#### [WORK TO BE COMPLETED]
Lift out all lines below that contain "main".

[Dataset entries]
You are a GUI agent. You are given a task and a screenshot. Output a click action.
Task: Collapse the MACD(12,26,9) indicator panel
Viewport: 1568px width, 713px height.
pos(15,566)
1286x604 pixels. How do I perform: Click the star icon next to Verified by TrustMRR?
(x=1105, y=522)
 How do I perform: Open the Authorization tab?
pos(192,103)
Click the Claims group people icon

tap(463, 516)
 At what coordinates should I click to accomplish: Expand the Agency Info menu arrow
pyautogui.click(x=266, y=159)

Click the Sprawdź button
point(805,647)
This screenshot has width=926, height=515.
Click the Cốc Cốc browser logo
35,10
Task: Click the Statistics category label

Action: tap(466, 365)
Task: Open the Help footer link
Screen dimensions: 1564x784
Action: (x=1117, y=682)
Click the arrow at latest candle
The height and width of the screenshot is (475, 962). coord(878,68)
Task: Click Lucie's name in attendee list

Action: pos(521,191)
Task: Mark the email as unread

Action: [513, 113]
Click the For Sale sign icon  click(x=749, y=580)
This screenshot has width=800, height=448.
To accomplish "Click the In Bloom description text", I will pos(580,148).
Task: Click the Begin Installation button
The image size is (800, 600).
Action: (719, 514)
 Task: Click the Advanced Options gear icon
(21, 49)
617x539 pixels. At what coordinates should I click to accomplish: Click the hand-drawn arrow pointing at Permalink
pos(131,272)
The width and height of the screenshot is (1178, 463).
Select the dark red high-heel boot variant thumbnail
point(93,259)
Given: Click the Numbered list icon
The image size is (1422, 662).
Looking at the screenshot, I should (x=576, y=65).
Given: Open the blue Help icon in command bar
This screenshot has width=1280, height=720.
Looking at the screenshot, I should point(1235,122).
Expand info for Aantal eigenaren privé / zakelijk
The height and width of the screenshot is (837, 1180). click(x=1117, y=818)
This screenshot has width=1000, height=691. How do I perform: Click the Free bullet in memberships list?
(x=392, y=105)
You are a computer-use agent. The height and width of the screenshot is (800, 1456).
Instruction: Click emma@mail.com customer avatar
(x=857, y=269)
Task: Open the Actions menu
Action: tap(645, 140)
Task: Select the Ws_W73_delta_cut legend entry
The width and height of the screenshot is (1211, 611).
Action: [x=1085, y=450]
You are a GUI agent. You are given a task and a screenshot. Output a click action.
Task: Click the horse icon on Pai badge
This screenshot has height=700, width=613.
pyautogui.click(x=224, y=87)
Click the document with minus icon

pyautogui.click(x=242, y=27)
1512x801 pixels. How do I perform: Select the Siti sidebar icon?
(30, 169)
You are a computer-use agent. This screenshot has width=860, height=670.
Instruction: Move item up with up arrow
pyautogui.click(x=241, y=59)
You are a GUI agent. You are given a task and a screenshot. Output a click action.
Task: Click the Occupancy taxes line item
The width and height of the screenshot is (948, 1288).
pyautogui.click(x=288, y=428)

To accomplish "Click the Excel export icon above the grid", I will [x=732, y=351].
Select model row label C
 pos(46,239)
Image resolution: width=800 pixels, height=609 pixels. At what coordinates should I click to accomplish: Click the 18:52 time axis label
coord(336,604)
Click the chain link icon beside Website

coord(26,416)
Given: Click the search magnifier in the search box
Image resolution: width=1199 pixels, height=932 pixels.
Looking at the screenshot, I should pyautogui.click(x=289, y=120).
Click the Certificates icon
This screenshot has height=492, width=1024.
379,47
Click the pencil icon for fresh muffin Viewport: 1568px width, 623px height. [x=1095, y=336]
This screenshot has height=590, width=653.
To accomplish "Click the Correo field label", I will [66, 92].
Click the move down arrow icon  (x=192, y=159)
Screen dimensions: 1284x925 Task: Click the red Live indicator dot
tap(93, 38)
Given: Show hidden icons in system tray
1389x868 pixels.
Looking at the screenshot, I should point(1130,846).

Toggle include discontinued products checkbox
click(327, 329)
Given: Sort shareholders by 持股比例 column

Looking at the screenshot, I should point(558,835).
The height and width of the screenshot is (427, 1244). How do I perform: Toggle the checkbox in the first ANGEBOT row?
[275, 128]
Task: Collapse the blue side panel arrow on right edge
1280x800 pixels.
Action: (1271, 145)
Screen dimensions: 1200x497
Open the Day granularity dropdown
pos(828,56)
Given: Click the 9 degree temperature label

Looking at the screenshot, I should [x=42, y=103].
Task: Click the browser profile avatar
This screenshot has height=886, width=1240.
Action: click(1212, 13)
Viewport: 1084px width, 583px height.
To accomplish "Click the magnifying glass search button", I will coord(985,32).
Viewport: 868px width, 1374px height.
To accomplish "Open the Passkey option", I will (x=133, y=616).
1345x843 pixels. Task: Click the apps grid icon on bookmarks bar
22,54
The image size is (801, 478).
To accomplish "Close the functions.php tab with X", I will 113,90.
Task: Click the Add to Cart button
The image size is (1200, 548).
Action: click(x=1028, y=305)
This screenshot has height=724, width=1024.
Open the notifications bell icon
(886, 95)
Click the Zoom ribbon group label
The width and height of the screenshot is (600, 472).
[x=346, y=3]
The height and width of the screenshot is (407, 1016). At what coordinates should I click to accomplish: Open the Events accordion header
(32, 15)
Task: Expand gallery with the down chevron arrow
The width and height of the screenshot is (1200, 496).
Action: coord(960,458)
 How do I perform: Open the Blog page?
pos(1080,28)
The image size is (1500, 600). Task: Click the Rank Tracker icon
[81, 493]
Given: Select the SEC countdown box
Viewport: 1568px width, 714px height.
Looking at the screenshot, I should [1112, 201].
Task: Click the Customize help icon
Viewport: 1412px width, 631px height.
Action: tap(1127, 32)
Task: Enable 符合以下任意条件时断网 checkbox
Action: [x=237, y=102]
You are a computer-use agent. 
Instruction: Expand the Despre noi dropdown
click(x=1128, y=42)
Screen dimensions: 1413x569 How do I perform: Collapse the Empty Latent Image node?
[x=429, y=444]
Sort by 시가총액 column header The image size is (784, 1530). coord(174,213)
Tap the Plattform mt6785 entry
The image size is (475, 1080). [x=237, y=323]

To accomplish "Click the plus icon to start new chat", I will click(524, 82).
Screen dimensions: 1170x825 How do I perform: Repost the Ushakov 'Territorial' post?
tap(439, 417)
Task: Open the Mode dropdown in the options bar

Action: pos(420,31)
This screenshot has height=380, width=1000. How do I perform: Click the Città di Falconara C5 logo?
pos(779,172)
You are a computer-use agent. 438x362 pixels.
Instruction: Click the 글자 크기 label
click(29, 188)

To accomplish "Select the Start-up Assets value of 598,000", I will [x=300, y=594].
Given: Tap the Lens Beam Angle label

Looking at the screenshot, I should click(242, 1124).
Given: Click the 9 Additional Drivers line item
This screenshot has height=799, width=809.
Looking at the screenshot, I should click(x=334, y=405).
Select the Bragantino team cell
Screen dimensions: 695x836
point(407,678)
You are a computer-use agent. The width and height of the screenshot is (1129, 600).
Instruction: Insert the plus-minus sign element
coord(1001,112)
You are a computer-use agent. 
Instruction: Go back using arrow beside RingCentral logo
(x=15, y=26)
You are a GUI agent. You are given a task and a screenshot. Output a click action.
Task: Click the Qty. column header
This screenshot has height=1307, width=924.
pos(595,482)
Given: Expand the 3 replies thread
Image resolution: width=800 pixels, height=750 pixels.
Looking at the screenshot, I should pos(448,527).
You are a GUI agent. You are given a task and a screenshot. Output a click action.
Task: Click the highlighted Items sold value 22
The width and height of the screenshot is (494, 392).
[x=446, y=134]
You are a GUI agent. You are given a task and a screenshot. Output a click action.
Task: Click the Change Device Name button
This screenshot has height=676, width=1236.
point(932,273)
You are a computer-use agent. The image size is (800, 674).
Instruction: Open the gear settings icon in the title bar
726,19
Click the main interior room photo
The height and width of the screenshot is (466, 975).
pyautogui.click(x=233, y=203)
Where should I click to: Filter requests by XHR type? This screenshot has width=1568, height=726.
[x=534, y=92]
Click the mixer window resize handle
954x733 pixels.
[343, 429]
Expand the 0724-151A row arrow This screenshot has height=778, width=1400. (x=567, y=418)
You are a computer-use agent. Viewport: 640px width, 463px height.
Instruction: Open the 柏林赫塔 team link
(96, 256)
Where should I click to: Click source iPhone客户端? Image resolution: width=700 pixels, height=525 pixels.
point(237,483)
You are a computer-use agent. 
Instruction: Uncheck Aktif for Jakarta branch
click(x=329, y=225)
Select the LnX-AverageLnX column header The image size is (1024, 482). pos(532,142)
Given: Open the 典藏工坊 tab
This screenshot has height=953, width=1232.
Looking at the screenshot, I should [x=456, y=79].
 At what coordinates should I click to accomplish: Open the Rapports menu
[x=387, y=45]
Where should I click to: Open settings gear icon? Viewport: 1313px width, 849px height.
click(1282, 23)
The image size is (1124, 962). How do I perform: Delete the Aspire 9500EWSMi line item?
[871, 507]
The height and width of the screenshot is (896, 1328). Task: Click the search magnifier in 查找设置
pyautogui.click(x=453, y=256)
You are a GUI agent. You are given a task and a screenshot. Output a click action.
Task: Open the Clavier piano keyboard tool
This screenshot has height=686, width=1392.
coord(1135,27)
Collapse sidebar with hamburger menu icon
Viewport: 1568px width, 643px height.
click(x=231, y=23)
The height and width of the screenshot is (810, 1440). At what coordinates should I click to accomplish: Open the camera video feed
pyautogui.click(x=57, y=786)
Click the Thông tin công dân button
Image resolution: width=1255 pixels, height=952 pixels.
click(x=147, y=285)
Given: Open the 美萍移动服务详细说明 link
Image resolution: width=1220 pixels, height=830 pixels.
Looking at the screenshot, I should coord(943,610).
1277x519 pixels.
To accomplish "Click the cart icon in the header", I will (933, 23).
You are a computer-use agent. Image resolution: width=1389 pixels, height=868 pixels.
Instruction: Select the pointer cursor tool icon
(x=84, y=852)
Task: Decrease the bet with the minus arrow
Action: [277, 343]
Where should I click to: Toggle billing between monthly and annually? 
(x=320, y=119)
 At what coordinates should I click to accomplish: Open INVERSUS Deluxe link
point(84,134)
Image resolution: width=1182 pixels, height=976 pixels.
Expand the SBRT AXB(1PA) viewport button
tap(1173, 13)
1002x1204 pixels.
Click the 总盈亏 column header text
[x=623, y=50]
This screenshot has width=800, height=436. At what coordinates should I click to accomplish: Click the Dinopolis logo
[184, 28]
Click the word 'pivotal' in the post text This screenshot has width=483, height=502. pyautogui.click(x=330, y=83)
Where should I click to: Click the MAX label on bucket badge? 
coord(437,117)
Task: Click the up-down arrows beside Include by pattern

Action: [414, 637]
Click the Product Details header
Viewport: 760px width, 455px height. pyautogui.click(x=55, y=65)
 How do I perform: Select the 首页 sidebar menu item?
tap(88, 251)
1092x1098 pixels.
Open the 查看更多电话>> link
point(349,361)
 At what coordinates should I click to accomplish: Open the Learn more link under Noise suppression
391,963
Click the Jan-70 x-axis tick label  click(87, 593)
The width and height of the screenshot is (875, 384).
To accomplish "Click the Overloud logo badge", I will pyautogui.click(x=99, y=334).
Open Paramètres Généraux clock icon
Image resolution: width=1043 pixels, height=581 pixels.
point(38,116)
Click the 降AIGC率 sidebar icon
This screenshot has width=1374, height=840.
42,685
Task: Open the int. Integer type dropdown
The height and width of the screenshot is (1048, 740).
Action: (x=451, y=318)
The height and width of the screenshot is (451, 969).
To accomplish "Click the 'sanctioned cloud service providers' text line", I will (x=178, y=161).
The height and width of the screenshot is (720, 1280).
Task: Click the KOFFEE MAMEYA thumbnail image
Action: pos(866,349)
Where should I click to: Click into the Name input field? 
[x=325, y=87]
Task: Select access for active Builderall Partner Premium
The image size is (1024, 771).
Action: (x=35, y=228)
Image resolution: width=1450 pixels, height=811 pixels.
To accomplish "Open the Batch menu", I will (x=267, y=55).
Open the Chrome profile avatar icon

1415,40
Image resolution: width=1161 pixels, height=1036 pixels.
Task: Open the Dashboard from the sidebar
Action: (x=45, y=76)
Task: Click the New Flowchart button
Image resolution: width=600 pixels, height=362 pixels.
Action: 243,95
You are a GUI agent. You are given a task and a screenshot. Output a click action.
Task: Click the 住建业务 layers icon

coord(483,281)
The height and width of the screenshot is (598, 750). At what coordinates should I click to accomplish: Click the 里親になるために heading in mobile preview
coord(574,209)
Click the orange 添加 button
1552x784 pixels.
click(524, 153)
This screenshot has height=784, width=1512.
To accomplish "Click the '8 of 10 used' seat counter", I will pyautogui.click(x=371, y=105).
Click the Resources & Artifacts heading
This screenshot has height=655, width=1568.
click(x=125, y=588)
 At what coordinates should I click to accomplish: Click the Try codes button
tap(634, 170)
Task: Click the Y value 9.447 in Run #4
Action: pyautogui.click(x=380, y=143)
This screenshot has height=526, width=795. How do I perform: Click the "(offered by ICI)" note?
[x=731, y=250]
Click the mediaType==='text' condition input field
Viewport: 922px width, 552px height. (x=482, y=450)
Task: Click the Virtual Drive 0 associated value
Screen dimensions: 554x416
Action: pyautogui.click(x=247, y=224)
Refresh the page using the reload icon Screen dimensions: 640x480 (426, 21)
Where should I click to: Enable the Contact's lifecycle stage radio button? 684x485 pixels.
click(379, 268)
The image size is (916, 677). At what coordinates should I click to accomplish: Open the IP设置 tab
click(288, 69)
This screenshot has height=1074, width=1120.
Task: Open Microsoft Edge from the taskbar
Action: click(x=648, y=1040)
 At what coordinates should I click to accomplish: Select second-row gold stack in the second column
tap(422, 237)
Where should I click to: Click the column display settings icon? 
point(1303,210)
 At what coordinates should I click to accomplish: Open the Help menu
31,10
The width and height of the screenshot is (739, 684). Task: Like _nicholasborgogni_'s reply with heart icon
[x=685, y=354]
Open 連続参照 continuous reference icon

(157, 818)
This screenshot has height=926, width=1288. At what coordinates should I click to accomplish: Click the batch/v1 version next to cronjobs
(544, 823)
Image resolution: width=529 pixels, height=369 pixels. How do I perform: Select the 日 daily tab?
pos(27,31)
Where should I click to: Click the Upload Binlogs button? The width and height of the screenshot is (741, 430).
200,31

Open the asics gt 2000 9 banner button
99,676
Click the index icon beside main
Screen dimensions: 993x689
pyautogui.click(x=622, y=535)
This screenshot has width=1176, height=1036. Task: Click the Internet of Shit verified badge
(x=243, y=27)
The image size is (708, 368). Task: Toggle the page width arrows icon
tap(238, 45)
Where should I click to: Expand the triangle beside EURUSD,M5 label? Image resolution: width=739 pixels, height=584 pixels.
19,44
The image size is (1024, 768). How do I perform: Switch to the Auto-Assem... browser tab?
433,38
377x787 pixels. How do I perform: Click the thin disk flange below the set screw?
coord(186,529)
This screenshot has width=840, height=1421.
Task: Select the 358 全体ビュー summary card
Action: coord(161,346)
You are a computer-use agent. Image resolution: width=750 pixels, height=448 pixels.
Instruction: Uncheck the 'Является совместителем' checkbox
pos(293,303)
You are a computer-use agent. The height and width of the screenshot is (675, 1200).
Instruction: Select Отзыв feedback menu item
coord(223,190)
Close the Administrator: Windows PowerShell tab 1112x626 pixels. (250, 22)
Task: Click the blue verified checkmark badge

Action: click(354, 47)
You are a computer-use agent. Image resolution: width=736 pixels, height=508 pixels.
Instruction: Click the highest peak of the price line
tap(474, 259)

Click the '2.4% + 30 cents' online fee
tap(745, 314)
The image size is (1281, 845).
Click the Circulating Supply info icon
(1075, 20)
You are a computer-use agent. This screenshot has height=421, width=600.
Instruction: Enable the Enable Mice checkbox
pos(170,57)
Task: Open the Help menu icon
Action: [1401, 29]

#### [SOLVED PROBLEM]
Click the main interior room photo
Click the index icon beside main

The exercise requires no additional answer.